The $11 billion Lake Charles project will catapult Sasol’s chemicals revenue to more than 70 percent of the company’s total once fully up and running, and the share is likely to get even bigger over time, co-Chief Executive Officers Bongani Nqwababa and Steve Cornell said in an interview this week at Bloomberg’s Johannesburg offices.
While the group is still looking to expand the number of gas stations it operates in its home market and boost natural gas output in Mozambique, the best international growth opportunities are in specialty chemicals, which are used in products from cosmetics to hardware, Cornell said. Trends from population growth to urbanization will support strong demand for plastics and chemicals into the future, while oil-consumption growth may be limited beyond 2030, he said.

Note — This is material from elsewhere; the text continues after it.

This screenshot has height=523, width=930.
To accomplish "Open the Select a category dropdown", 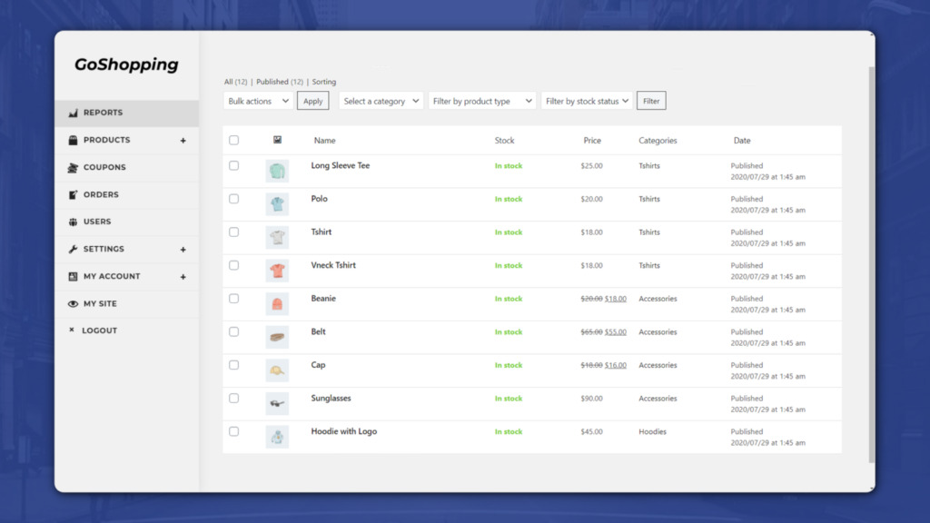I will pyautogui.click(x=381, y=101).
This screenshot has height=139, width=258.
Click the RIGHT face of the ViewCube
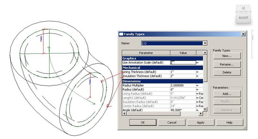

“Our energy business is mainly Southern Africa, but our chemicals business is global,” Cornell said. “Progressively over time we’ll be more and more chemicals oriented. We’ve got a great base here in our fuels business and we’re going to continue to grow that, but globally you’ve got more opportunity on the chemicals side.”
While Sasol’s operational mix is changing, virtually all corners of the business will continue to be linked to crude prices. The company cut costs and took measures to save cash during the three-year oil price slump, including shelving a $14 billion gas-to-liquids plant also planned in Louisiana.
Sasol reported revenue of R172 billion ($14 billion) in the year through June 2017 and currently has a market value of about $23 billion. Once Lake Charles is fully operational, the company’s geographic revenue will be evenly split between South Africa and the rest of the world, Nqwababa said.
Lake Charles will produce base chemicals – used to make packaging, bottles and footwear as well as solvents, explosives and fertilisers – as well as specialty chemicals, which have more specific applications and are in high demand. The company’s planned specialty output from Lake Charles is already close to being sold out, Cornell said.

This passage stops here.